Когда Кауки убрались, забрав раненых, Огонек вылез из укрытия. Кайе, хохоча, рассказывал что-то своим, пересыпая из руки в руку здоровенные розовые жемчужины, выкатившиеся из распоротой корзины. По его лбу и щеке текли струйки крови.
— Это я сам, подобрался поближе через колючки, — со смехом пояснил он, заметив встревоженный взгляд Огонька.

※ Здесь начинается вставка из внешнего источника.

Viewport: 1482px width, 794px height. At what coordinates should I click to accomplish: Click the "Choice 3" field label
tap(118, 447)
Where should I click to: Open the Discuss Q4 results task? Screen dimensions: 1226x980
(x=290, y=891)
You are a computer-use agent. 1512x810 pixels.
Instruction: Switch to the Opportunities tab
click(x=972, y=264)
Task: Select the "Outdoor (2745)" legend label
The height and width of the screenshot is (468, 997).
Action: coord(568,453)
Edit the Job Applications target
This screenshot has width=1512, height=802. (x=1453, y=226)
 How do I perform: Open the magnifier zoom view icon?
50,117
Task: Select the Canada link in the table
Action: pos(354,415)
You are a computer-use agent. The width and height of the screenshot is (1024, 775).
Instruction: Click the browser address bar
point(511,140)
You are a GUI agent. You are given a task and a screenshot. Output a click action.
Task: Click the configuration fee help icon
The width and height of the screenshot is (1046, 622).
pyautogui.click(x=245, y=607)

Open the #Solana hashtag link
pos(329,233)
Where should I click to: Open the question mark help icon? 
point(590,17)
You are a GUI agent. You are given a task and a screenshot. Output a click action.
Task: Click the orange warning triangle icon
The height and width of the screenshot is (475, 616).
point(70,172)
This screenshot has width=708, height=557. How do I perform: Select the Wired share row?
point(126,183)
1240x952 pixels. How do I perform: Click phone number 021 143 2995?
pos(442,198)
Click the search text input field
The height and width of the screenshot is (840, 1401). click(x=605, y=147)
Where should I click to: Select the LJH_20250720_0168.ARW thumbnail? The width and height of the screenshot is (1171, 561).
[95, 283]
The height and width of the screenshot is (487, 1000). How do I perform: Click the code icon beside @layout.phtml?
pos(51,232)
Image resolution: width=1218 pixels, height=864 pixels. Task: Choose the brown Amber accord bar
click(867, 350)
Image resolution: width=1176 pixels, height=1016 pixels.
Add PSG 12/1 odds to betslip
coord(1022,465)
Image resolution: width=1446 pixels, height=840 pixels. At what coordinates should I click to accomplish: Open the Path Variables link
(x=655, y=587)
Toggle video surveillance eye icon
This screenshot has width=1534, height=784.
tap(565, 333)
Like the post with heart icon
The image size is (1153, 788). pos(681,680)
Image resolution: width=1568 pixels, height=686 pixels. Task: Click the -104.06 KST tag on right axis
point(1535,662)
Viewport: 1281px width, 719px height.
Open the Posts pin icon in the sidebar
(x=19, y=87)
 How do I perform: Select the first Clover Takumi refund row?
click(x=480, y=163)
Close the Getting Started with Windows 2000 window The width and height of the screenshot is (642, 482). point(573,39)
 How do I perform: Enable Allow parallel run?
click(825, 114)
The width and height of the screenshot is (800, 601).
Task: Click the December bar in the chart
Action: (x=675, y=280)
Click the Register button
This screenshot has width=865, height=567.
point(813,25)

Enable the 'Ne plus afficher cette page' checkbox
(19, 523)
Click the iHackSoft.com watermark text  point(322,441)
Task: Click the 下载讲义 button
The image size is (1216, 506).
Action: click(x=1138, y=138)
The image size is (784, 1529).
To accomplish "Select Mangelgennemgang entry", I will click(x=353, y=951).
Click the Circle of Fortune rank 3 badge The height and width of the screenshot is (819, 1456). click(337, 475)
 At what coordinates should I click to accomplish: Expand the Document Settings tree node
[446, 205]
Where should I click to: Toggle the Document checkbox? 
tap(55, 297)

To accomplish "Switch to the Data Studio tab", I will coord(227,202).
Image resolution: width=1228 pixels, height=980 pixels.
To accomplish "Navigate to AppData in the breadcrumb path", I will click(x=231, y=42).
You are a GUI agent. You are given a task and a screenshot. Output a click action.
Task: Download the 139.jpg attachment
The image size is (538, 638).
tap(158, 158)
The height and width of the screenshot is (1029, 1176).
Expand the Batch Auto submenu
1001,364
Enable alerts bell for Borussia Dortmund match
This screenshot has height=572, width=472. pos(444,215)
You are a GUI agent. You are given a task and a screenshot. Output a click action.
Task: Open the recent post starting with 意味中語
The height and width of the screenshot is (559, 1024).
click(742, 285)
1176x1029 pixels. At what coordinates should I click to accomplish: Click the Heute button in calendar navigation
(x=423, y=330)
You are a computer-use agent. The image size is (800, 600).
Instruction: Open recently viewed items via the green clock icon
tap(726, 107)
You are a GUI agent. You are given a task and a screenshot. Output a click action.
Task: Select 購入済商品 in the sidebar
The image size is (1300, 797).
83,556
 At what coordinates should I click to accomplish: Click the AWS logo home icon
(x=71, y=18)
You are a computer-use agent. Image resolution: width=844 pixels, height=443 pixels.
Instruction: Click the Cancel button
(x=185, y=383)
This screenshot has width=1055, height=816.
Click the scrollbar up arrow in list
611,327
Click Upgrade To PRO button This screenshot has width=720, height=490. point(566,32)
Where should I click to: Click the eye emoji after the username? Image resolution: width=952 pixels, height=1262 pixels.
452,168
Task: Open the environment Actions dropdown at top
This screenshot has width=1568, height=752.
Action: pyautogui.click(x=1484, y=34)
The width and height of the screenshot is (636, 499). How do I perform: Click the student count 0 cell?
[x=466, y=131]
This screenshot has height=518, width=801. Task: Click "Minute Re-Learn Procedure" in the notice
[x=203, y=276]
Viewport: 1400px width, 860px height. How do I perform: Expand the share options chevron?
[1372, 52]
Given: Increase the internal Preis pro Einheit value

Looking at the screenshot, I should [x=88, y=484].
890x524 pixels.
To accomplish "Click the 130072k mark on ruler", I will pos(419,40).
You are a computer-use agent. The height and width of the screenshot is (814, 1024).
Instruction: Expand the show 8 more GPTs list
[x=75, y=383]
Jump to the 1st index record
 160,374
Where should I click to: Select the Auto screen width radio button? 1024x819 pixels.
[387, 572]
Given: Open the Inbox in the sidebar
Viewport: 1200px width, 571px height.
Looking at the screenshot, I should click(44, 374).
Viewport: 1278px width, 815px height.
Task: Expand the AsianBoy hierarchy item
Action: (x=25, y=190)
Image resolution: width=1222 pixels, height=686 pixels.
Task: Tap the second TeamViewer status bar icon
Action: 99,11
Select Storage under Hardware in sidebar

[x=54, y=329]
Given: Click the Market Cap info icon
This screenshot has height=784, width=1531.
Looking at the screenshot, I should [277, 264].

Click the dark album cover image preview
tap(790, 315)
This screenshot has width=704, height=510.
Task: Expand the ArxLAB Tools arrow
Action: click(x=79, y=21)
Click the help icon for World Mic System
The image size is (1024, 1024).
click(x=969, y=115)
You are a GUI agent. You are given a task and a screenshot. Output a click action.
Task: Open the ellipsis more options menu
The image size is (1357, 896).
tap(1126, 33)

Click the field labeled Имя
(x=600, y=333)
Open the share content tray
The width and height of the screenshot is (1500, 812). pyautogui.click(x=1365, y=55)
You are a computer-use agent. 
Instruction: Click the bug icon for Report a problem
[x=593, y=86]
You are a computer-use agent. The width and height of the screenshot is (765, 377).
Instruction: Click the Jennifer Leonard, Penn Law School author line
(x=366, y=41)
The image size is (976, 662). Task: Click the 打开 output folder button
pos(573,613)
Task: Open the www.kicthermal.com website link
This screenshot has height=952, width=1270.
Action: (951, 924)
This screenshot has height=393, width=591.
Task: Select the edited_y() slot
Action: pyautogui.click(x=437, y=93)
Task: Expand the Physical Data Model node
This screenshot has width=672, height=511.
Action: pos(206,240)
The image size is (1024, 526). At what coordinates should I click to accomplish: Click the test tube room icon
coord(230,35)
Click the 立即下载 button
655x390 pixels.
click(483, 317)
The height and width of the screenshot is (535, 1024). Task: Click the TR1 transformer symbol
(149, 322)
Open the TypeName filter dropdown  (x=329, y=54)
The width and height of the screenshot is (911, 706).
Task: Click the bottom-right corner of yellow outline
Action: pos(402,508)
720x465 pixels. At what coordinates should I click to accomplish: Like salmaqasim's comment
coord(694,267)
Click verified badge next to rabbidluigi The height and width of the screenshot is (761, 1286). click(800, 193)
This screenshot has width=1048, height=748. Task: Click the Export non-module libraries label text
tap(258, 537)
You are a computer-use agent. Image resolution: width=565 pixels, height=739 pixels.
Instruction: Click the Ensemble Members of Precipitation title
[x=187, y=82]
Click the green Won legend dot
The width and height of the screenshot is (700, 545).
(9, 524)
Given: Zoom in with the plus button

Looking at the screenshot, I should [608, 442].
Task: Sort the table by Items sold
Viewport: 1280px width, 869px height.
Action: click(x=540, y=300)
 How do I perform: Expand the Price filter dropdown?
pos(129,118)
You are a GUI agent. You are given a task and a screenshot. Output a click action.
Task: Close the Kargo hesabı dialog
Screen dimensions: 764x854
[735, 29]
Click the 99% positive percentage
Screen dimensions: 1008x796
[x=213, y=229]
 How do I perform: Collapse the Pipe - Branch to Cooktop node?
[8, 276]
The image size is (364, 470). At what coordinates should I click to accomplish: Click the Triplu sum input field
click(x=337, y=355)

На предплечье его тоже была кровь, уже подсыхала — чужая.
Подросток занялся товарищем молча, не мешкая, даже не дождался, пока тот смеяться закончит. После ссоры близ ручья Кайе какое-то время его не замечал, потом успокоился, и все шло по-прежнему. Сейчас против огоньковой заботы не возражал, даже отмахнулся от другого целителя, более опытного. Хотя с такой-то царапиной даже полукровка справится — так, верно, решили, и не мешали им.
Стирая кровь, прикладывая кусочки целебного кактуса Огонек думал, что вряд ли ему по пути с этими людьми. На севере было много как бы притихших, выцветших мужчин и женщин, из которых тянула силы гора — им просто нечем было вот так бездумно разбрасываться. Многие простые северяне походили на пересыхающий ручеек. А здесь — река полноводная, с бурунами, и совершенно бессмысленная. Вот каждый мог и погибнуть сегодня, а ради чего? Кому на самом деле сдался этот жемчуг?
Пальцы двигались, и тепло возникало на кончиках, и покалывание, когда его невеликая Сила помогала так залечить рану, чтобы не осталось шрама. А подспудно вертелась в голове грустная мысль — сейчас ему нечего опасаться Кайе, и если впрямь захочется уйти, ведь отпустит. Недоволен будет и зол, но отпустит. Сейчас все не так, как два года назад. Готов ли сам Огонек к такой просьбе? Почему нельзя и дружбу сохранить, и самому строить свою жизнь так, как хочется, как считаешь правильным?